→ **Tasks to complete**:
a. Quote the piece on Unicode word for word, from "The UTC is seeking" down to "shown for zero.".
b. Continue the piece on Unicode from the point where it stops, before the data that follows it.
-- start of Selection --
Unicoding

The Character Viewer in Mac OS X is an amusement park for language lovers—Greek, Cyrillic, Armenian, Lao, Archaic scripts… the list goes on. When I first saw it, I really wanted to meet the guy at Apple who created it.

It turns out that it’s not one person—it’s an international committee called the Unicode Consortium, a sort of United Nations for every alphabet in the world (technically, Unicode covers more than just alphabets, since those are just a subset of written languages). I imagine Unicode meetings are an entertaining hybrid of linguistic esoterica and painful bureaucracy. Here’s a fun example from a public review session.

The UTC is seeking evidence and further corroboration of the correct glyph for U+0D66 MALAYALAM DIGIT ZERO, because some sources currently available to the committee are inconsistent in the glyph shown for zero.

Other great things about Unicode: I always thought this / was called a slash, but according to Unicode, it’s called SOLIDUS. Cool. And then there’s the really advanced ones, like:

GREEK SMALL LETTER ETA WITH PERISPOMENI AND YPOGEGRAMMENI
FUNERAL URN
INVERTED INTERROBANG

Symbols are just the tip of the iceberg. Unicode also handles writing direction (left-to-right versus right-to-left, and vertical versus horizontal), mathematical notation, Braille, and even Egyptian hieroglyphics. Consider accent marks: should é be encoded as one symbol (é) or two (e plus ´)? In this case, the Consortium decided that all three characters should exist. And don’t forget the capital version É.

In the ASCII system, which predates Unicode, code 65 represents capital letter A, 66 is B, 67 is C, 90 is Z, 91 represents a left bracket [, and so on. There are codes for everything, even space (32) and carriage return (13). The extended ASCII system has 256 codes available for unique characters.
-- end of Selection --
-- start of Supplied information --
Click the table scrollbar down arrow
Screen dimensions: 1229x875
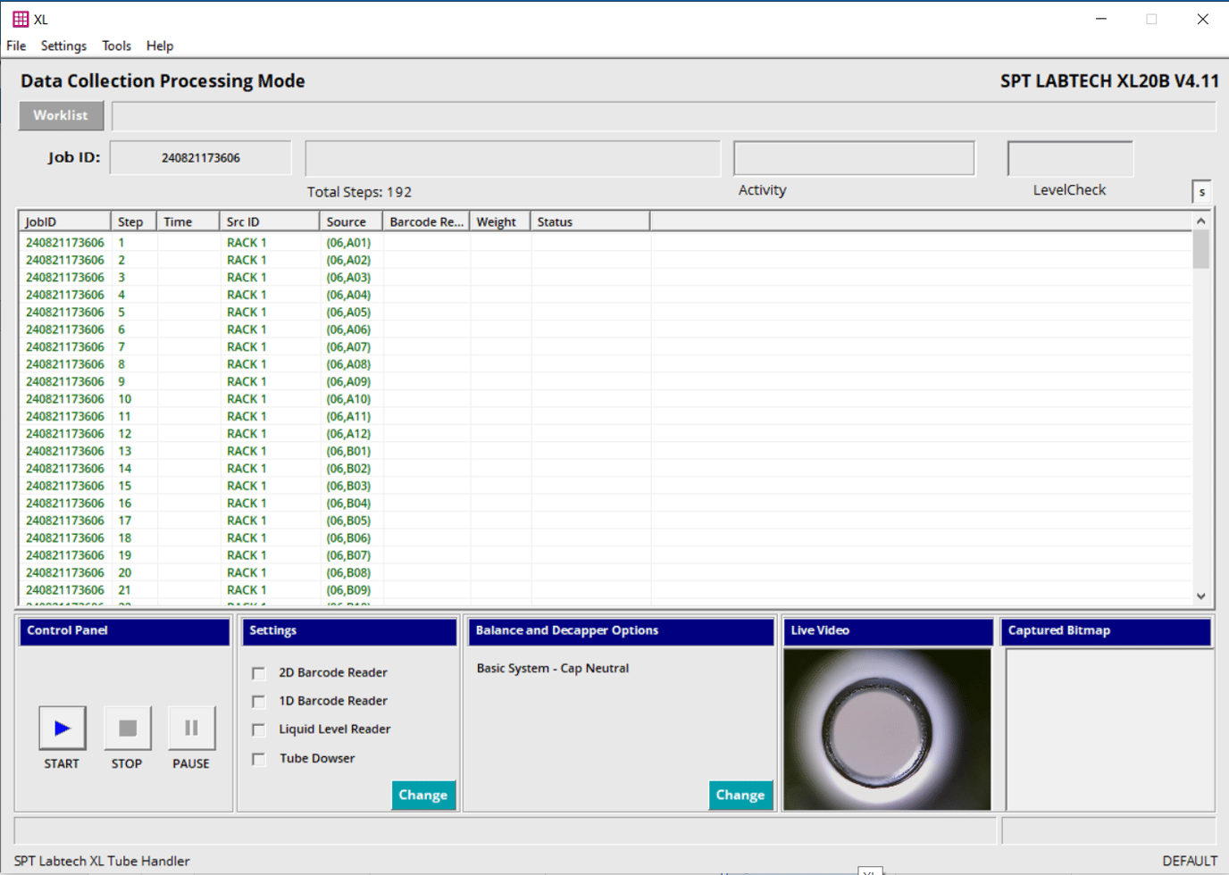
-- end of Supplied information --
→ **Exercise answers**:
a.
The UTC is seeking evidence and further corroboration of the correct glyph for U+0D66 MALAYALAM DIGIT ZERO, because some sources currently available to the committee are inconsistent in the glyph shown for zero.

b.
As computers proliferated, people developed other encodings using the same 256 slots, such as Cyrillic, Thai, Arabic, and Central European. In order to properly display characters in a text file, a computer needs to know what encoding is used, otherwise the result will be gibberish. Unicode solves this problem by extending the 256 code limit to over one million (though many of those slots are still empty). But lots of text files were created before Unicode was established—lots of Tibetan text files, for example— which brings us back to Dharamshala and the problem at hand.

We’re going through all the Excel spreadsheets in the Archive and trying to import them into a single database. Here is a description of a tape stored in one file—it was written using the TCRC Tibetan font, which is not a Unicode font.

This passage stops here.